O sono, nosso momento sagrado de reparo e regulação, exerce um poder igualmente imenso. Uma única noite mal dormida, com sono interrompido ou insuficiente, é um estressor físico para o organismo (leia os artigo sobre sono no nosso blog). O corpo, sentindo-se agredido, aumenta a produção de cortisol. Mais do que isso, a privação de sono tem um efeito direto e rápido na forma como nossas células respondem à insulina. Elas se tornam temporariamente mais resistentes, como se fizessem uma pequena greve. A insulina, que é a chave que abre a porta das células para a entrada da glicose, encontra a fechadura mais rígida. Com a porta mais difícil de abrir, a glicose se acumula do lado de fora, na corrente sanguínea.
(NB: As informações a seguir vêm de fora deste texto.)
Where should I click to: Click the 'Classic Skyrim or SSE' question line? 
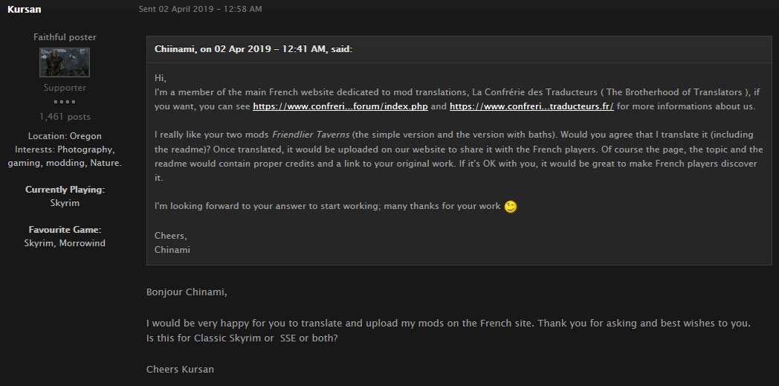[242, 338]
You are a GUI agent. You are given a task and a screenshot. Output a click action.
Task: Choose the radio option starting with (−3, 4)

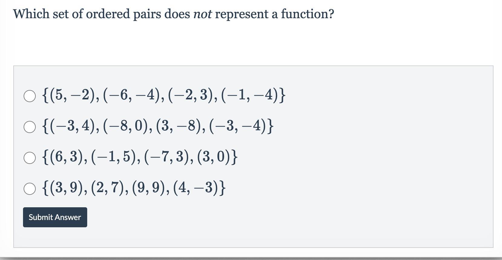click(x=29, y=127)
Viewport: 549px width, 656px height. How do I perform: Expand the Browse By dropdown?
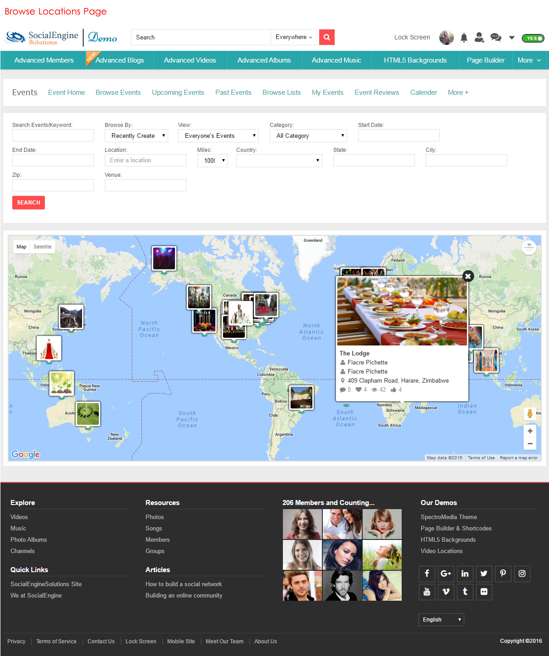click(136, 136)
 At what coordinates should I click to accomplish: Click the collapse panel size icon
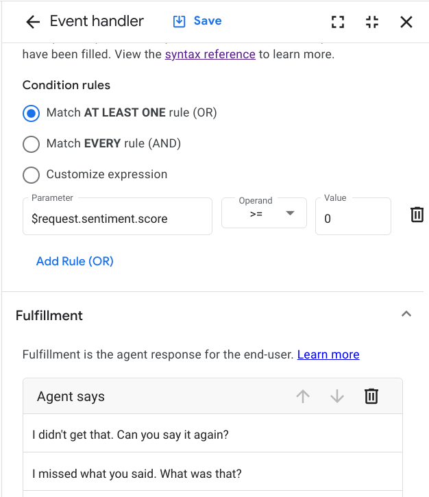pos(372,22)
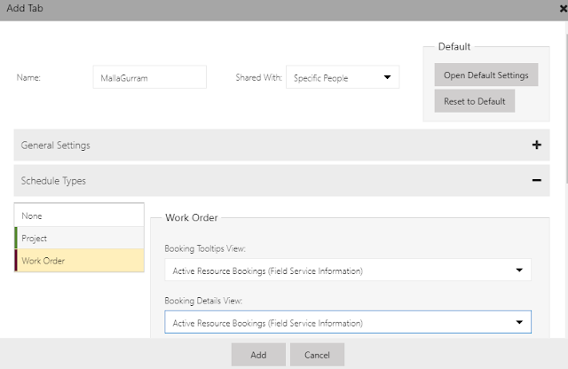The width and height of the screenshot is (568, 369).
Task: Select the None schedule type
Action: [x=80, y=216]
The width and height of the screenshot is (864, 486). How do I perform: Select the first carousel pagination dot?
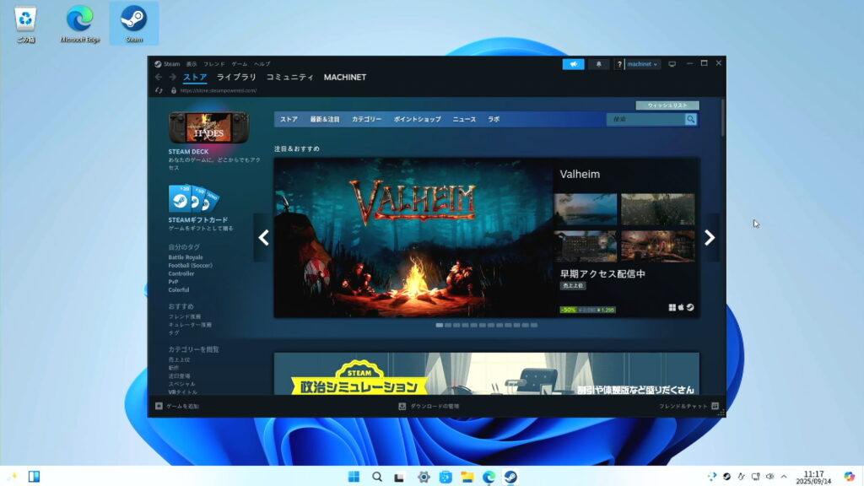pos(440,325)
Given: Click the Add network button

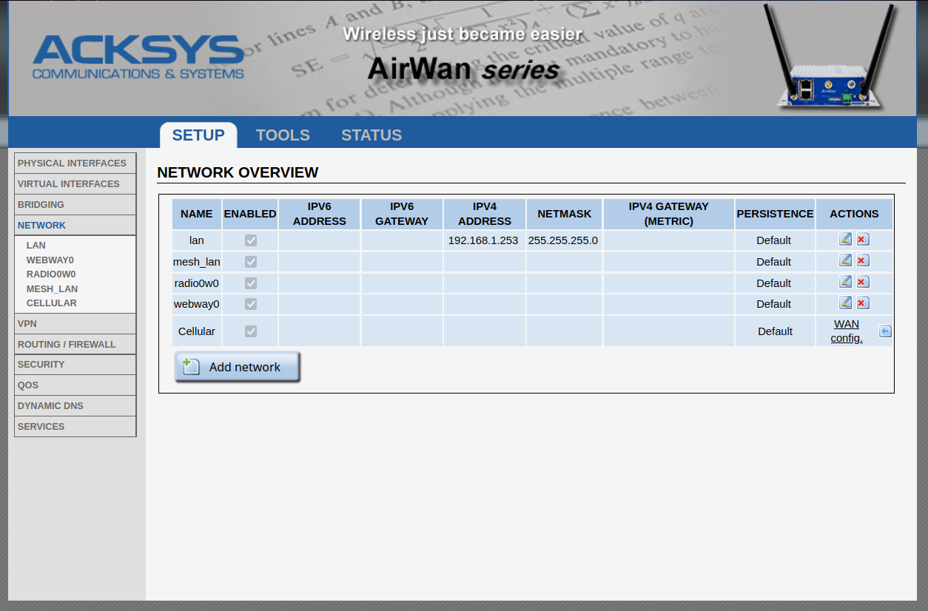Looking at the screenshot, I should (238, 367).
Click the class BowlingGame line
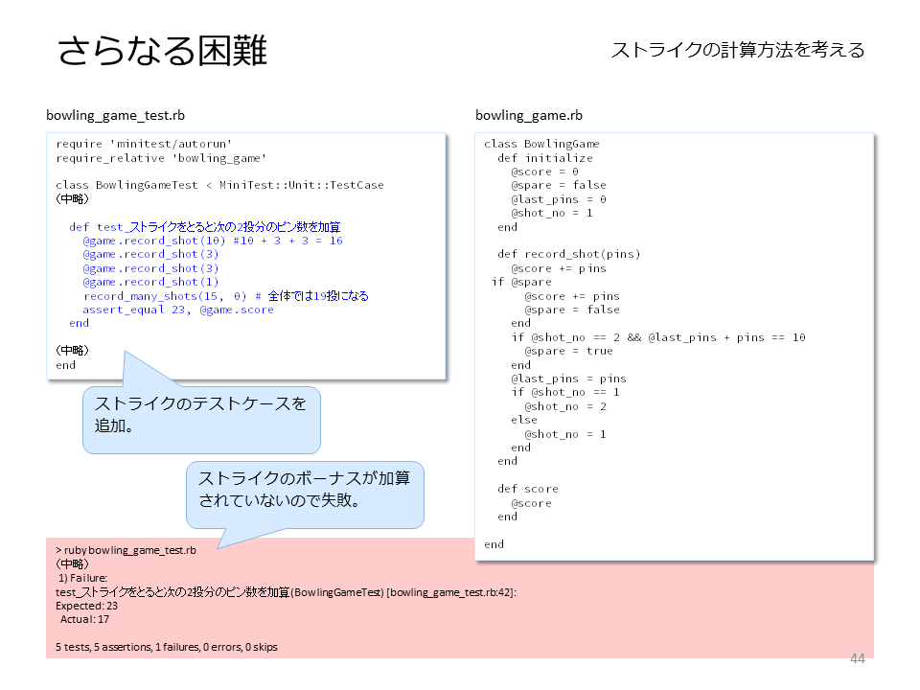The height and width of the screenshot is (690, 920). [541, 144]
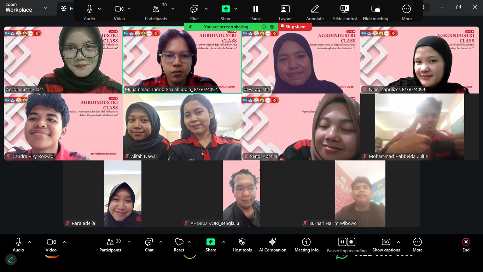Open More menu in sharing toolbar
Screen dimensions: 483x272
pos(406,12)
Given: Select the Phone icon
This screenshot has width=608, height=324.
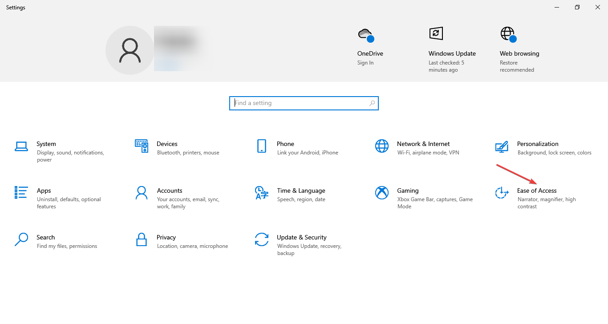Looking at the screenshot, I should coord(262,146).
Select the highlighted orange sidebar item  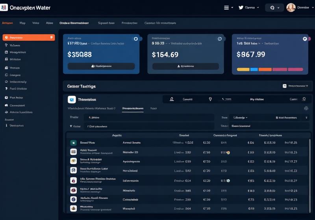[28, 38]
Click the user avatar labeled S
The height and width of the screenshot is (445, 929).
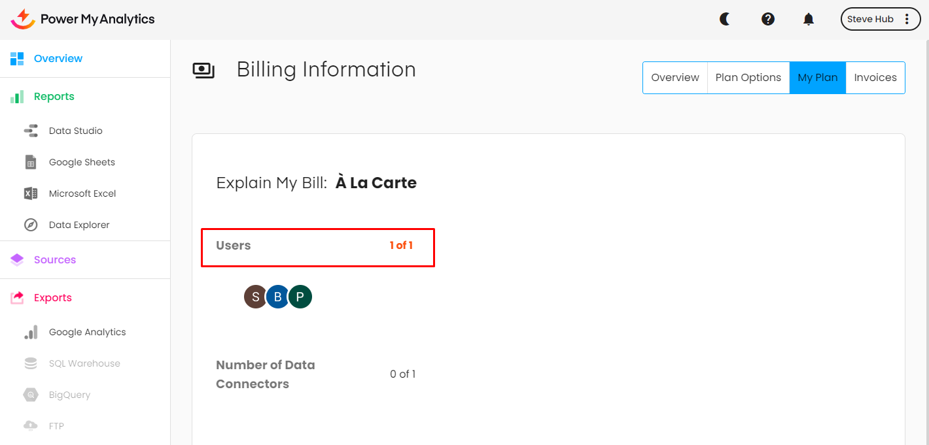(255, 297)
Essa combinação de mais glicose sendo liberada e maior dificuldade para ela ser guardada pode facilmente explicar por que, ao acordar, seu exame de jejum apresentou aquele valor limítrofe.
Entender esses mecanismos nos permite traçar os próximos passos com calma e clareza. O primeiro, e indispensável, é a conversa com seu médico. Ele é o profissional capacitado para analisar o quadro completo, considerando seu histórico, outros fatores como predisposição genética ou uso de medicamentos, e decidir se há necessidade de repetir os exames ou realizar outros, como o teste de tolerância oral à glicose, para observar como seu corpo reage ao açúcar em tempo real.
Enquanto isso, este é o momento ideal para uma autoavaliação gentil. Este resultado não é uma falha, mas uma resposta valiosa. É o seu corpo comunicando que, talvez, a atenção precise se voltar para a qualidade do seu descanso e para a forma como você gerencia as tensões do dia a dia. A solução pode não ser uma dieta mais restritiva, mas sim estabelecer algumas outras prioridades em relação aos pilares que sustentam nossa saúde e bem estar. Talvez um ritual de "higiene do sono” ou momentos diários de gerenciamento do estresse. Pode não ser sobre se exercitar mais, mas sobre encontrar uma atividade que também acalme a mente, como uma caminhada na natureza ou a prática de ioga.
Em suma, um valor de glicose discretamente elevado em um cenário de saúde globalmente bom é um lembrete de que somos seres integrais. Nossa saúde metabólica não é ditada apenas pelo que comemos, mas é profundamente influenciada por como dormimos, como sentimos e como vivemos. Acolha essa informação não com medo, mas com curiosidade, e use-a como um catalisador para fortalecer todos os pilares que sustentam o seu bem-estar.